2011-04-25 Thread shawn wilson
On Sun, Apr 24, 2011 at 7:47 PM, Kamaraju S Kusumanchi
raju.mailingli...@gmail.com wrote:
 shawn wilson wrote:

 sense no one has mentioned it yet - nmap -sP 192.168.1.*

 Thanks for the nmap command. This lists some of the machines but not all.
 For example, when I look at 192.168.1.1 in a web browser I see that the
 router is connected to 192.168.1.36 . However, it does not show up in the
 nmap output.

 $nmap -sP 192.168.1.*

 Starting Nmap 5.00 ( http://nmap.org ) at 2011-04-24 19:44 EDT
 Host dslrouter.westell.com (192.168.1.1) is up (0.0011s latency).
 Host D76PB4B1.westell.com (192.168.1.21) is up (0.00049s latency).
 Nmap done: 256 IP addresses (2 hosts up) scanned in 2.45 seconds

 The 192.168.1.36 is my vonage phone connection. I am unable to ping it
 either.
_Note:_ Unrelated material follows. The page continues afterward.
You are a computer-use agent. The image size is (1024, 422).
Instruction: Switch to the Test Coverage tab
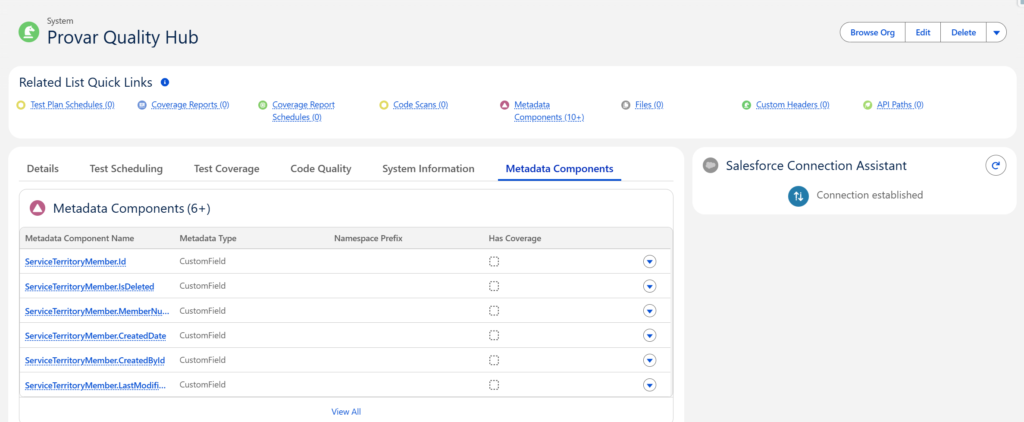click(226, 169)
However, my phone works so the connection must be alive.


if you can't ping it, i doubt anything other than snmp or cacti (or
whatever network monitoring tool might suite your preference) will
help you much. chances are that the phone does what my tv (and mac
mini on default configuration) does - goes to sleep until it needs to
do something.

 Any other ideas?

yeah, rtfm:
  -sS/sT/sA/sW/sM: TCP SYN/Connect()/ACK/Window/Maimon scans
  -sU: UDP Scan
  -sN/sF/sX: TCP Null, FIN, and Xmas scans

other than that, nmap.org and insecure.org have tons of docs. you can
probably even find someone asking about scanning your phone. there is
also a talk that the lead dev did about 'scanning the internet' you
can probably google for (or is probably linked to on their page) that
was given at defcon a few years ago.

you can also fire up wireshark and see what your phone is doing and
figure out how to handle it from that point. if it wakes up when you
get a call, you can probably write some simple lua plugin to find it
(i don't think it's that hard though). if you get stuck, check #nmap
on the freenode irc. it's not very active but pretty helpful folks
stay in there.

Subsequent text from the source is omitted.